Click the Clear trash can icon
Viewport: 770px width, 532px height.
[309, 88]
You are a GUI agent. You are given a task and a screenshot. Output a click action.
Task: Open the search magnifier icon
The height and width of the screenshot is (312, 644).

•••••

• **What is being asked**:
Look through the entries and copy every line in which the string "screenshot" appears.

• **Solution to the exercise**:
You are a GUI agent. You are given a task and a screenshot. Output a click action.
The height and width of the screenshot is (312, 644).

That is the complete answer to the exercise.